YOUR TASKS:
(a) Answer these from the comments about BEA and young adult books:
(i) How did the author of Throne of Glass describe the book at the Apocalypsies event?
(ii) Which two words did the audience and female panel members make much of when Tom Pollock said them?
(iii) Before hearing that RL Stine was at BEA, what did the writer believe he was?
(b) Carry on the comments about BEA and young adult books from where they stop.


    So why are so many adults who wouldn’t touch a romance (and I met many of them at BEA) happy to pick up a YA? I don’t know. Seems hipper? Younger? Cooler? Less bound by genre restrictions? Nicer covers? Anyone got any ideas?


  9. So excited to get to read the new Valente (I also persuaded my mum to try the first book! Hurrah!).

    Throne of Glass sounded interesting to me because when I met the author at the Apocalypsies event, she described it as a Cinderella-as-assassin story – and the novel is what happens after things go awry at the ball. Altogether a more interesting blurb than the “SUPER POPULAR THING meets ANOTHER SUPER POPULAR AND RELEVANT THING”.

    You’ll have to let me know how the Peterfreund title worked out for you! Or maybe I should actually just *read* Persuasion, since (shame shame), I’m only acquainted with the Rupert Penley-Jones film.

    Tom Pollock was a HUGE draw at the Teen Author Carnival on Tuesday during BEA. The audience and female panel members made much of how he pronounced “chocolate” and “twitter.”

    Honestly, maybe I should be ashamed of this (since I read a lot of Goosebumps as a child as well as his older slasher books with evil stepsisters and boyfriends etc.), but when people announced RL Stine was at BEA, I exclaimed, “Wait, he’s REAL?” For some reason I thought he was a pseudonym for a string of writers a la authors of Nancy Drew.


  10. I read Laura Amy Schlitz’s Drowned Maiden’s Hair a while back and thought it was a good neo-Victorian Gothic. Kind of Sarah Waters for kids (without, you know, the sex). Her new book sounds good, and Peterfreund’s is tempting too.

EXTRACTED INFORMATION:

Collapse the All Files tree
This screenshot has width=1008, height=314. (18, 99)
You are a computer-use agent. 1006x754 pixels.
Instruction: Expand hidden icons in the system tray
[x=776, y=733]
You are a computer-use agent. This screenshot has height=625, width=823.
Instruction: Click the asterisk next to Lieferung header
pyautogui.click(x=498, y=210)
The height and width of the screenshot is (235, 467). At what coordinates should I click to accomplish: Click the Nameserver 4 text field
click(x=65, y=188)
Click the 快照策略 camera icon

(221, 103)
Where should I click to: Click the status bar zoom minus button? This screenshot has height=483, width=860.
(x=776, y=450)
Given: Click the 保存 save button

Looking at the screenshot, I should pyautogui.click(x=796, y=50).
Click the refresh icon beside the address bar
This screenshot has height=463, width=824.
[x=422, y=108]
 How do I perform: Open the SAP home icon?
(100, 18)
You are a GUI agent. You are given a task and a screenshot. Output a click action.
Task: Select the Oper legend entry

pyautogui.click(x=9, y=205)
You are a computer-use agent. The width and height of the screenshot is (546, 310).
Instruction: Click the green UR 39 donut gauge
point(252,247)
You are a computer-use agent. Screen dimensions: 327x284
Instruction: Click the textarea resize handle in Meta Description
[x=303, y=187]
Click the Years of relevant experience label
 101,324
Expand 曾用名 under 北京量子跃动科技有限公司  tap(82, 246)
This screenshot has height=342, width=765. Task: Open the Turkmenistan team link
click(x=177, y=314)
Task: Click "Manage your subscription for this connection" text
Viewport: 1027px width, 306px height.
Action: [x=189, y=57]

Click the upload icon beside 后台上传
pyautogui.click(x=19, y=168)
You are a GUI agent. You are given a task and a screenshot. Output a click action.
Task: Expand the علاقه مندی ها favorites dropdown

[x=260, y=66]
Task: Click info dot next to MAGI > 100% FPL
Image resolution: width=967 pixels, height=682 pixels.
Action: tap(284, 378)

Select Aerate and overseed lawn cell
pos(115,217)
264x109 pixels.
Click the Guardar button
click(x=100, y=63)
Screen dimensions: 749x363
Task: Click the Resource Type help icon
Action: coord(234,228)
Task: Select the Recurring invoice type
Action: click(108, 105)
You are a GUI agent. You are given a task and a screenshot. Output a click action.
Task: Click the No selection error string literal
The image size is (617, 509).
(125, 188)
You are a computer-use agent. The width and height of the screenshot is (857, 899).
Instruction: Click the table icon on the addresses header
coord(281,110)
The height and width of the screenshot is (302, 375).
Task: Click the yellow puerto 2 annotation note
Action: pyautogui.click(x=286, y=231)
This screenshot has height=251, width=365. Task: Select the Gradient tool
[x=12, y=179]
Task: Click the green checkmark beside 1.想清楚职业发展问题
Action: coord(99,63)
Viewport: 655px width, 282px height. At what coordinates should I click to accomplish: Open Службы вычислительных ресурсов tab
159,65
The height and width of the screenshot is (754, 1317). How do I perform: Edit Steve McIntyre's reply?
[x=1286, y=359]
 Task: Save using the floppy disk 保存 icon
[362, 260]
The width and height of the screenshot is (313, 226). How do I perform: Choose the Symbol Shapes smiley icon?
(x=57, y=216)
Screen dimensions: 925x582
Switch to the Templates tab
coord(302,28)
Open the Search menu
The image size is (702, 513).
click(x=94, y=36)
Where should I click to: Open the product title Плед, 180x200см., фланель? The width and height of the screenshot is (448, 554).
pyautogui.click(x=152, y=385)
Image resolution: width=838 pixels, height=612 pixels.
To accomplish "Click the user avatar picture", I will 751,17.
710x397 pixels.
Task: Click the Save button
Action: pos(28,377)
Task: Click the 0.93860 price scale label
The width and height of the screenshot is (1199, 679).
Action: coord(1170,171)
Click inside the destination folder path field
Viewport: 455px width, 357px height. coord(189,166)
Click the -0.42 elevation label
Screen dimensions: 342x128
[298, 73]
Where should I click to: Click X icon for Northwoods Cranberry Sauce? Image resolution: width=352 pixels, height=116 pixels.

ANSWER SET:
(a)
(i) A Cinderella-as-assassin story.
(ii) "Chocolate" and "twitter."
(iii) A pseudonym for a string of writers, like the authors of Nancy Drew.

(b)
    The YA craze is odd. There’s great YA and children’s fiction, and I read some of it, but it’s curious to me that many adult fans of Rowling or Meyer moved on to more YA rather than adult fantasy or romance, and that some adult women seem to read YA almost exclusively. If you like all those genres, you can read fiction in all those genres.

    One of the great scholars of children’s lit, Perry Nodelman, argues that if children’s lit is a genre, one defining feature is a hopeful or happy ending. I think that’s true of YA too, though to a lesser extent, and so maybe readers are seeking the same thing romance readers do, but in a more trendy/acceptable form.


  11. @Jessica: All of the above. If you think about it, YA, MG, and Children’s Lit has only exploded into the mainstream less than ten years. When I was growing up in the 90s, I don’t recall any Big Books like Twilight or Diary of a Wimpy Kid—I was reading Baby-Sitters Club and Joan Lowery Nixon! I also think the format of YA/MG/CL books play a part in their crossover success. MMPB is still the red-headed stepchild of publishing, and the fact that most, if not all, YA/MG/CL is published in hardcover or trade paperback means they are expected to reach those “discerning” readers who consider MMPB the province of “trashy” fiction.


  12. @AnimeJune:

    Throne of Glass sounded interesting to me because when I met the author at the Apocalypsies event, she described it as a Cinderella-as-assassin story – and the novel is what happens after things go awry at the ball.

    That’s more interesting to me than the tagline they featured at BEA.

    @Liz Mc2:

    maybe readers are seeking the same thing romance readers do, but in a more trendy/acceptable form.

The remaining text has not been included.